By “inflexible” I mean there is no way for the user to easily improve task workflow in order to spend more time on value-added tasks directly benefiting patient and user. If an application requires a physician to click five times, four clicks of which are effortful and extraneous, there needs to be some sort of workflow or process editor to eliminate the four non-value added clicks that are wasting the physician’s time.

By “difficult to optimize with respect to process workflow”, I mean there is no way to systematically guide changes in EHR workflow so as to maximize patient satisfaction, clinical outcomes, and practice profitability goals. In contrast, processes driven by EHR workflow management systems can be analyzed through use of business process management (BPM) tools that suggestions ways to improve workflow processes. Workflow engines create workflow logs. These are step-by-step records of who clicked on what, when, where, and why. BPM tools can analyze these logs (through a technique called workflow or process mining) and suggest better workflows that will minimize non-value added tasks. This in turn frees human resources to be reallocated to value-added tasks that contribute to happier, healthier patients and greater take home income.

OK, fair enough, EHRs will need to incorporate WfMS technology. Why can’t EHR vendors just add workflow engines, process definitions, workflow logs, and process mining to existing EHRs? The word “workflow” has certainly been an EHR industry buzzword for the last five years. However, in the marketing din “workflow” has become almost meaningless. Yes, addition of messaging facilitates person-to-person coordination; interfaces make application-to-application coordination possible; and patient tracking is about coordinating the most important resource of all, patients. While these added capabilities can improve workflow, they aren’t workflow management. A workflow management system by definition requires a workflow engine that consults workflow or process definitions to drive tasks to people and applications.
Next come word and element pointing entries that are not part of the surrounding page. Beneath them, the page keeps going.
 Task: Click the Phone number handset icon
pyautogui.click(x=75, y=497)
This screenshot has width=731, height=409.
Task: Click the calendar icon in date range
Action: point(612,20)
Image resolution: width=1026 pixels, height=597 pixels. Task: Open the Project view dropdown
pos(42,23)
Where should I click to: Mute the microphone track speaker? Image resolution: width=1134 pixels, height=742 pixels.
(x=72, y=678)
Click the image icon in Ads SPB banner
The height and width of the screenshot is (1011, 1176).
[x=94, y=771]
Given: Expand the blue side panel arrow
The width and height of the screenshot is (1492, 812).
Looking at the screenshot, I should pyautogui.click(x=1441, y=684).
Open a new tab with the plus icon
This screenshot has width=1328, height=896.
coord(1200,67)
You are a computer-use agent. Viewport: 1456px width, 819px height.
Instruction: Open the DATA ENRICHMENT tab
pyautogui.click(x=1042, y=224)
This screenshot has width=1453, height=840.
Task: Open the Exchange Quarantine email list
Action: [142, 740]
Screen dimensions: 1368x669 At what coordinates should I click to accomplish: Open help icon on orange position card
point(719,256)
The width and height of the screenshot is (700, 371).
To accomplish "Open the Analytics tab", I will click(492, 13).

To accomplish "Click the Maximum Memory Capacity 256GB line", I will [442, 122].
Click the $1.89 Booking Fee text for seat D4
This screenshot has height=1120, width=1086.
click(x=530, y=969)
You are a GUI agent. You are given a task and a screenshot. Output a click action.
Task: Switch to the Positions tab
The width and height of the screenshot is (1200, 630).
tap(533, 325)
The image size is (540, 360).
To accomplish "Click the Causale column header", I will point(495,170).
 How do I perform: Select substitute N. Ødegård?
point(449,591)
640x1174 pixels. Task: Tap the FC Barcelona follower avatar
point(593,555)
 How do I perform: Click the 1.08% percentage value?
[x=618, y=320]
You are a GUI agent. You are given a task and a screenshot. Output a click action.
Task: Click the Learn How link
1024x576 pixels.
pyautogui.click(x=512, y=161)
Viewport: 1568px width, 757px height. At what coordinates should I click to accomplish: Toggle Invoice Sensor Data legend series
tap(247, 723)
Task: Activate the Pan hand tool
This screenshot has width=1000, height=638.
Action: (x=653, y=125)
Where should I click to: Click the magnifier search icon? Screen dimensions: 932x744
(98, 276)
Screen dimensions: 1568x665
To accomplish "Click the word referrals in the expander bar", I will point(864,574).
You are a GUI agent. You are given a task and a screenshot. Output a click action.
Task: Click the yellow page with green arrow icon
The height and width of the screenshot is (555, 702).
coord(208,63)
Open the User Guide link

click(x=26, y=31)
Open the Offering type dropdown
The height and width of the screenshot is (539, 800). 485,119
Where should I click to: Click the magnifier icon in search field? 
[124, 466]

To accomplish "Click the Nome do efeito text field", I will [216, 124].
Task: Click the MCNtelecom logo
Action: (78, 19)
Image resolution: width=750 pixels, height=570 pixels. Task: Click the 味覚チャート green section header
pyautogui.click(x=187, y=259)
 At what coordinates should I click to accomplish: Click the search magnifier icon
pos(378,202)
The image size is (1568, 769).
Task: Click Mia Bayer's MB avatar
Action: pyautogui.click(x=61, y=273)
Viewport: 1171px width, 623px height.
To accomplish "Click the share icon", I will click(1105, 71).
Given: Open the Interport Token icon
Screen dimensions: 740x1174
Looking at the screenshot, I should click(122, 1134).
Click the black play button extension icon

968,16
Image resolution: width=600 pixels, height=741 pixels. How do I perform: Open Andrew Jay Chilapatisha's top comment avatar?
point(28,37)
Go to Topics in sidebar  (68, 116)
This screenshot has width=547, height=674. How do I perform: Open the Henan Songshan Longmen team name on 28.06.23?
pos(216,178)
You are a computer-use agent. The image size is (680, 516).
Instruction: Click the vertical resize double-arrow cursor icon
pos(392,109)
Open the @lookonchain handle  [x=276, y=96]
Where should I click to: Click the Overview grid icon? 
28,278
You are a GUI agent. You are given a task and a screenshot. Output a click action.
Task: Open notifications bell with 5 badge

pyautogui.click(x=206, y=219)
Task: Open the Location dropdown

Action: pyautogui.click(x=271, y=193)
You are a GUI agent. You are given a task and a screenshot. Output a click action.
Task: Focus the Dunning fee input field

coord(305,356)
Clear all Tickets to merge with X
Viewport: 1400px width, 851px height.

Tacking on messaging, interfaces, and tracking is a lot easier than picking up an EHR that does not rest on a workflow management system and then inserting beneath it a fully fledged workflow management system foundation, with its powerfully directive workflow engine, powerfully customizable process definitions, and powerfully analyzable workflow log.

Here is one way to think about “adding” a workflow management system to an existing EHR. When you look at a non-WfMS-based EHR you are looking at screens that are the result of a human programmer creating areas that will contain buttons and menus and so on, then placing these buttons and menus in these areas, and then connecting those buttons up with various functions and procedures that have also been created by a human programmer. This is why we need programmers in the first place; if it could be done more easily or less expensively we’d do it that way instead.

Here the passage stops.